Extra legislation for landlords, the reduction of tax breaks, and increases in buying costs such as 3% extra stamp duty payable on properties that are ‘other than a main residence’ have seen buy to let investors decline. The CML (Council of Mortgage Lenders) forecasts that loans made to new landlords will drop from 116,000 in 2015 to 90,000 in 2017. That said, and, generally speaking, rents are increasing.
For the long haul property is still considered an appealing investment.
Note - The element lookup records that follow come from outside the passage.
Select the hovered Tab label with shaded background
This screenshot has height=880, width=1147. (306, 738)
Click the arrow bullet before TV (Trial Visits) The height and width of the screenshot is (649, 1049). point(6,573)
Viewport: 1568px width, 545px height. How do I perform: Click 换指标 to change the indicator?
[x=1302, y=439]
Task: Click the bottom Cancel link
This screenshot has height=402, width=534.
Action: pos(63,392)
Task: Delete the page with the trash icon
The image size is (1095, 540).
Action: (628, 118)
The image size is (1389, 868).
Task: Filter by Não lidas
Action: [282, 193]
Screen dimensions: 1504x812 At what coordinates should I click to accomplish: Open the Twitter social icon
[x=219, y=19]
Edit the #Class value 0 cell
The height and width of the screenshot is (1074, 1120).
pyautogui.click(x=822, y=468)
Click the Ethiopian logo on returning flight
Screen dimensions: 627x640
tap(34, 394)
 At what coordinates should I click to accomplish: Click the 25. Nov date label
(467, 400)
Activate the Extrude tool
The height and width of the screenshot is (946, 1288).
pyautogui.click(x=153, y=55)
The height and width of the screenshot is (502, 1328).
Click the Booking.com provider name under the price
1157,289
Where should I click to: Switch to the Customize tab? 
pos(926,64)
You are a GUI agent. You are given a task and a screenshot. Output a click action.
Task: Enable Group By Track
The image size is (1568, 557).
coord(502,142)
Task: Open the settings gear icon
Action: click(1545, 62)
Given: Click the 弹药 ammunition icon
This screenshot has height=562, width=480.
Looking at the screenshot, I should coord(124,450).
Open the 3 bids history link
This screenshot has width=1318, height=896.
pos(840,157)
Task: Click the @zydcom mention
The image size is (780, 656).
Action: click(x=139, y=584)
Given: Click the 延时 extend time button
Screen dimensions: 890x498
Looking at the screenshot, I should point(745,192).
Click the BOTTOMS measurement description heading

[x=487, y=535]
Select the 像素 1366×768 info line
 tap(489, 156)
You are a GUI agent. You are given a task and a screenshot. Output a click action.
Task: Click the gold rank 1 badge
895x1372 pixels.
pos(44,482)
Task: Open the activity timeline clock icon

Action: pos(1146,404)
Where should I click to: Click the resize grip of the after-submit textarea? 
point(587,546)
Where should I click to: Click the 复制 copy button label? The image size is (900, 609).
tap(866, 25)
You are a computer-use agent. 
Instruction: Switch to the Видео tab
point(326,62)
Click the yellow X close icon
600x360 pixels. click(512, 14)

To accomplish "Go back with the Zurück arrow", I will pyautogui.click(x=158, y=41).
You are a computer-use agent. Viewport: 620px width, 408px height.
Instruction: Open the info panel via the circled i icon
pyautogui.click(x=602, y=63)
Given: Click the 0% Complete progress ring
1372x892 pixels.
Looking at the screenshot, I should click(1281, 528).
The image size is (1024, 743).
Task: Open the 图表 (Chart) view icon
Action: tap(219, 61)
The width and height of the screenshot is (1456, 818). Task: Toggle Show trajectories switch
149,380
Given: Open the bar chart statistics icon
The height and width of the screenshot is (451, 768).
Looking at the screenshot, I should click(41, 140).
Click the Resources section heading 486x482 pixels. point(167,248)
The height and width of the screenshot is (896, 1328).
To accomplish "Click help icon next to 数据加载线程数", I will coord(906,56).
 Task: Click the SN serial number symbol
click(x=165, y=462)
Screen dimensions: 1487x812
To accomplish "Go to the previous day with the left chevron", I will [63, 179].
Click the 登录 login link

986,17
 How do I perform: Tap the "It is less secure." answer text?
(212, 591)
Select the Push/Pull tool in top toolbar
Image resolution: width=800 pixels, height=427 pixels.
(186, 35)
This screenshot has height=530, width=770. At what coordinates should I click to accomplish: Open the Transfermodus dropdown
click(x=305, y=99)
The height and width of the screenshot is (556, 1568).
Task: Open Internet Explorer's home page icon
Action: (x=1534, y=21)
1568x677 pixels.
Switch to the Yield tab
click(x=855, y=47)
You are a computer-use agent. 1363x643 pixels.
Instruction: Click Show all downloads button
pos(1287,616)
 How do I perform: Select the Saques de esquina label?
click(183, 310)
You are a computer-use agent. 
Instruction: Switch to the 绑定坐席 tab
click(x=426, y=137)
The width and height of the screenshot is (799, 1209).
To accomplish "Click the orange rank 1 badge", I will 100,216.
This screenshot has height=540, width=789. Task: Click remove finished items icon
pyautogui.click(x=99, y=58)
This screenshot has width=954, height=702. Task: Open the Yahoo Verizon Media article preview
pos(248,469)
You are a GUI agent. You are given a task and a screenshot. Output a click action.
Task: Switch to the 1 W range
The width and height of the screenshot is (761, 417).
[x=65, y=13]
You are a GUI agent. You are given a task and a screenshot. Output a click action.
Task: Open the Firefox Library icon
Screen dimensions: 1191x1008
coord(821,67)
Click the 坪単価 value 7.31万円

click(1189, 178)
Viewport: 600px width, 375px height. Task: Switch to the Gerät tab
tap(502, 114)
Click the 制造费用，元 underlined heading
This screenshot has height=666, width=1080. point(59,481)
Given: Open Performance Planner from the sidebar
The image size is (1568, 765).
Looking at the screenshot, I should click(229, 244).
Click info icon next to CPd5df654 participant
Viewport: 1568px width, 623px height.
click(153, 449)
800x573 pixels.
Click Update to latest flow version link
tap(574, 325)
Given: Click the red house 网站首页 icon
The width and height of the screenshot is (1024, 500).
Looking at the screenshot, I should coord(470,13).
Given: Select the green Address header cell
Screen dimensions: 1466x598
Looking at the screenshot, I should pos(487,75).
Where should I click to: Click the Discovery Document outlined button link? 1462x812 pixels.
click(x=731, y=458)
But, the financial landscape could change in the light of the situation and this could well affect the property market; it’s certainly affecting values of property companies’ share prices with expectations that their business could take a drop if the UK leaves the EU.
So, with all this going on, is property investing still worthwhile?
It’s difficult to provide a universal answer; much depends on the individual’s ‘position’ and there are certain aspects to cover.
If investing in a property would entail you pushing the boundaries financially (arranging a mortgage that is only just about affordable for example) then it may be worth thinking twice or even three times before committing. Interest rates have remained historically low for several years but, with the US central bank the Federal Reserve raising interest rates for the first time since 2006, forecasters predict the UK may follow suit.
It’s important to ensure interest rate rises – and thus the increases to monthly mortgage payments – could be covered.
Where to buy
The key is buying in areas where prices will continue to rise over time and where rental yields will be high enough. Also, can the property be rented easily? Is there a demand for properties of the type being considered for purchase?
Get these right and property investment could still be a sound purchase. It’s very important to research carefully – for example, as prices increased to the point where a correction is predicted. This isn’t to say don’t buy there; but don’t assume a rapid value increase on the shorter term.
If the purchase is for the long term, then a low rise in value forecast for the coming period of time may not matter too much.
Type of property
Buying the right type of property is key – most tenants look for one or two bedroom properties. Managing a larger property converted into bedsits or flats (HMOs or Houses in Multiple Occupation) isn’t for the faint hearted, with increased health and safety rules making the management of such a property a full time job, but can reap rewards.
Timing is everything and now that April has passed and the Stamp Duty rules have changed some would-be landlords may well have been put off entering the market.
In the run up to the deadline there was a scramble, as investors sought to complete their property purchases. But, now the heat is off, assessing the market, doing research into the local rental market and making a decision without time pressures can still reap rewards.